Paragon Shipping Q2 & Six Month Report

Wednesday, August 11, 2010

Paragon Shipping Inc. (NYSE: PRGN), a global shipping transportation company specializing in drybulk cargoes and containers, announced its results for the second quarter and six months ended June 30, 2010.

Commenting on the results, Michael Bodouroglou, Chairman and Chief Executive Officer of Paragon Shipping, stated, “We are pleased to announce another set of profitable quarterly results. The successful execution of our chartering and operating strategy, coupled with a disciplined approach to control costs has allowed Paragon to deliver strong financial results despite the continued challenging market conditions.”

Bodouroglou concluded, “In the first half of 2010, a particularly active period for Paragon, we have
consistently implemented our business strategy for growth, fleet renewal and diversification. Specifically we entered into contracts to build four Handysize and three Kamsarmax drybulk carriers and acquired a 2009 built Panamax drybulk carrier. We also initiated our fleet diversification into the containership sector with the negotiations for the acquisition of two high specification 2010 built 3,400 TEU vessels. At the same time we entered into a number of fixed rate period time charter contracts, which resulted in securing a substantial portion of our fleet capacity for the next twenty four months and beyond. As a result, we believe Paragon is well positioned, both operationally and financially, to create value for our shareholders and continue paying dividend.”

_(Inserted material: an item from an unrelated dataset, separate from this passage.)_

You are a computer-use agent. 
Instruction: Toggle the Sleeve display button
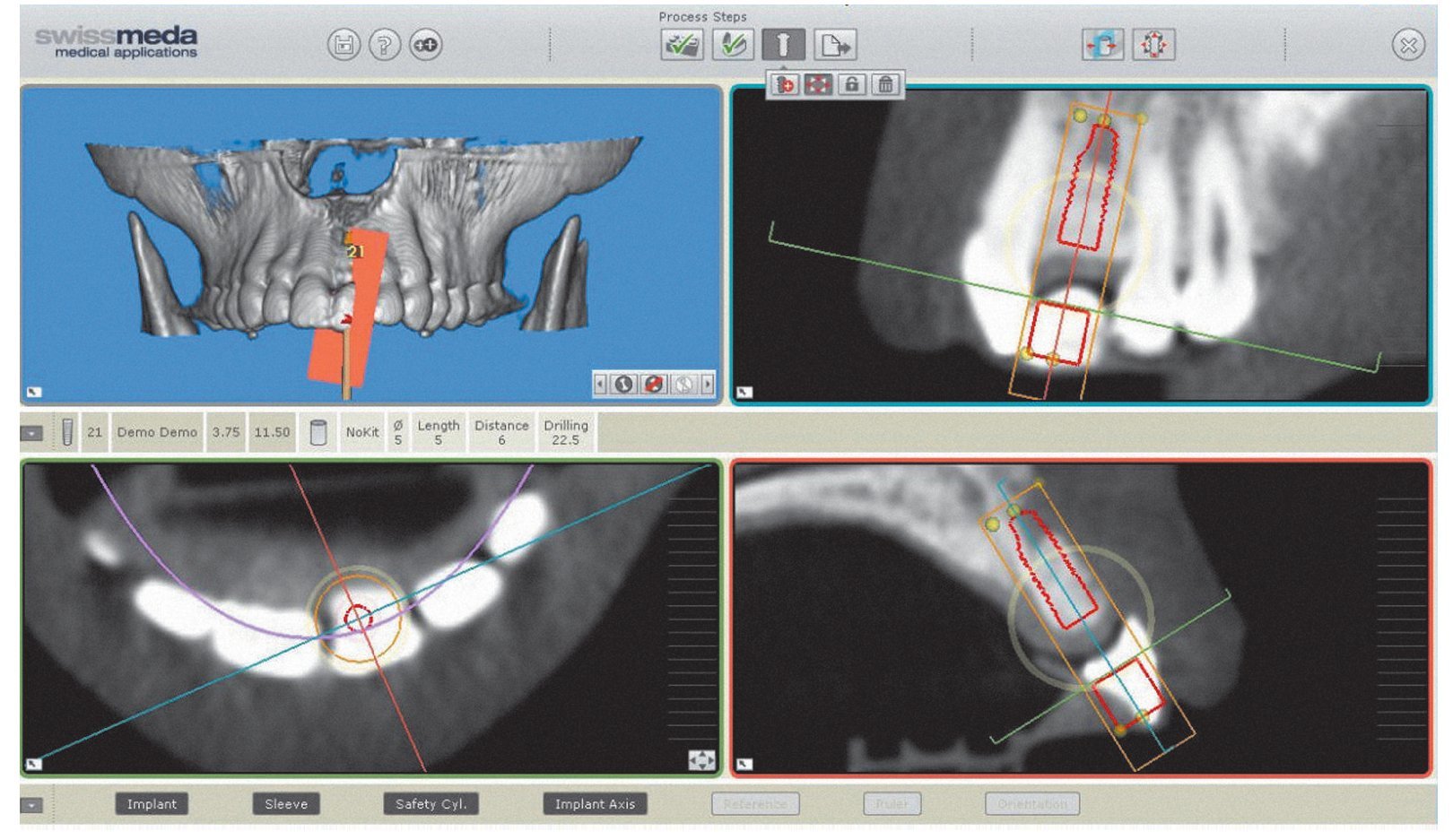286,804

Second Quarter 2010 Financial Results:
Time charter revenue for the second quarter of 2010 was $29.5 million, compared to $42.3 million for the second quarter of 2009. The company reported net income of $7.3 million, or $0.14 per basic and diluted share for the second quarter of 2010, calculated on 49,481,540 weighted average number of basic and diluted shares outstanding for the period and reflecting the impact of the non-cash items discussed below. For the second quarter of 2009, the company reported net income of $15.8 million, or $0.48 per basic and diluted share, calculated on 32,816,789 weighted average number of basic and diluted shares. Excluding all non-cash items described below, adjusted net income for the second quarter of 2010 was $6.7 million, or $0.13 per basic and diluted share. This compares to adjusted net income of $16.6 million, or $0.50 and $0.51 per basic and diluted share respectively, for the second quarter of 2009. Please refer to the table at the back of this press release for reconciliations of GAAP net income to non-GAAP adjusted net income and GAAP earnings per share to non-GAAP adjusted earnings per share.

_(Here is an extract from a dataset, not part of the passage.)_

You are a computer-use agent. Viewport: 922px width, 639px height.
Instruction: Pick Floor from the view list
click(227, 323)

EBITDA was $17.5 million for the second quarter of 2010, compared to $27.2 million for the second quarter of 2009. This was calculated by adding to net income of $7.3 million for the second quarter of 2010, net interest expense and depreciation that in the aggregate amounted to $10.2 million for the second quarter of 2010. Adjusted EBITDA, excluding all non-cash items described below, was $16.2 million for the second quarter of 2010, compared to $27.3 million for the second quarter of 2009. Please see the table at the back of this release for a reconciliation of EBITDA and Adjusted EBITDA to net income.

The company operated an average of 11.0 vessels during the second quarter of 2010, earning an average time charter equivalent rate, or TCE rate, of $29,054 per day, compared to an average of 12.0 vessels during the second quarter of 2009, earning an average TCE rate of $36,833 per day. Please see the table at the back of this release for a reconciliation of TCE rates to time charter revenue.

Total adjusted operating expenses for the second quarter of 2010 were $7.6 million, or approximately $7,618 per day, including vessel operating expenses, management fees, general and administrative expenses and drydocking costs, but excluding $2.4 million of share-based compensation for the period. For the second quarter of 2009, total adjusted operating expenses were $6.6 million, or approximately $6,005 per day, including vessel operating expenses, management fees, general and administrative expenses and drydocking costs, but excluding $0.2 million of share-based compensation.

Second Quarter 2010 Non-cash Items
The company’s results for the three months ended June 30, 2010 included the following non-cash items:
􀂃 Non-cash revenue of $2.4 million and depreciation expense of $0.7 million associated with below market time charters attached to vessels acquired, which increases net revenue (amortized over the remaining period of the time charter) and increases depreciation expense (amortized over the remaining useful life of the vessel). These non-cash items contributed an aggregate of $1.7 million to net income, or $0.03 to basic and diluted earnings per share, for the three months ended June 30, 2010.

􀂃 An unrealized gain from interest rate swaps of $1.4 million, or $0.03 per basic and diluted share, for the three months ended June 30, 2010.

􀂃 Non-cash expenses of $2.4 million, or $0.05 per basic and diluted share, relating to the amortization for the three months ended June 30, 2010, of the compensation cost recognized for non-vested share awards issued to executive officers, directors and employees.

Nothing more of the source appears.